В советские времена Герман Колосовский был очень крупной шишкой в одном из отраслевых союзных министерств. Чёрная «чайка» со сменными водителями. Дача в Барвихе. Место в президиумах. Бессрочная броня на десять квадратных метров на Ваганьковском кладбище (до Новодевичьего недотягивал: не хватало пары шагов по служебной лестнице). Шикарный кабинет с туалетом, ванной и комнатой для послеобеденного отдыха, две секретарши.

Секретарши более двух лет не задерживались. Менял. Отчасти из-за подозрительности жены (он в те годы был женат), но больше потому, что любил разнообразие.

По слухам, готовился стать министром, но готовился слишком долго, и на вираже его обскакал какой-то невзрачный выдвиженец из глубинки, а Германа отправили на заслуженный отдых. В этой связи Колосовский страшно обозлен на все, что, так или иначе, связано с «демократическими» преобразованиями в стране.

Кресло, в котором спит Герман, своими избыточными размерами и чрезвычайно солидным видом напоминает царский трон в его мягком, «бархатно-пружинном», варианте.

Кресло это, в соответствии с фамильными преданиями, которые когда-то гуляли в семье хозяина квартиры, якобы было подарено лично Владимиром Ильичем Лениным деду Рафа, Соломону Шнейерсону, профессиональному бомбисту, за то, что тот в 1913 году в Калуге поднял на воздух какого-то несчастного вице-губернатора вместе с каретой, лошадьми и форейтором.

То есть, подарено оно было, естественно, не в 1913 году, когда у Ильича и собственного-то кресла еще не было, а значительно позже, уже после Гражданской, когда основатель первого в мире социалистического государства обзавелся креслами в таком немыслимом количестве, что излишками принялся делиться с соратниками.

Вот Ленин и презентовал Шнейерсону кресло, в котором Соломон сидел до 1937 года.

А после 1937 года в этом кресле сидели другие.

Сам же Соломон Шнейерсон где только потом ни сидел, но в креслах сиживать ему, к сожалению, больше не привелось.

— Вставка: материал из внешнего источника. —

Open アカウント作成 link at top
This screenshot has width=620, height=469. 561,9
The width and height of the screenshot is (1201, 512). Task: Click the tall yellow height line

Кресло, несмотря на преклонный возраст, выглядело еще очень и очень презентабельно, была в нем некая прямолинейная величавость, грубоватая многозначительность, чуть ли не заносчивость, и почти человеческая фатоватость и претенциозность.

Это невольно наводило на мысль, что вместе с подарком гениальный марксист на онтологическом уровне транслировал Соломону Шнейерсону часть своего философского учения, фанатичная приверженность к которому в конечном итоге и привела отчаянного бомбиста к роковому финалу.

В 1938 кресло было заново перетянуто его сыном, Саулом Соломоновичем, который в те строгие времена, чтобы не последовать за отцом в места не столь отдаленные, был вынужден отречься от опального предка, публично обозвав ленинского сподвижника «бешеной собакой» и «фашистским отродьем».

Кресло обтянули крепом со сверкающими золотыми звездочками по голубому полю. Кресло приобрело слегка игривый оппортунистический оттенок. В кино в халатах из такого материала обычно щеголяли звездочеты и злые волшебники.

Чуть поодаль от Германа, на широком диване, подложив под голову истрепанный том Большой советской энциклопедии, лежит на спине и дремлет Гарри Анатольевич Зубрицкий, в прошлом профессор и успешный научный работник.

Длинные ноги Гарри Анатольевича, обутые в лакированные черные штиблеты, покоятся на табурете, специально для этого принесенном им из кухни.

Изящные бескровные руки сложены на груди, как у покойника.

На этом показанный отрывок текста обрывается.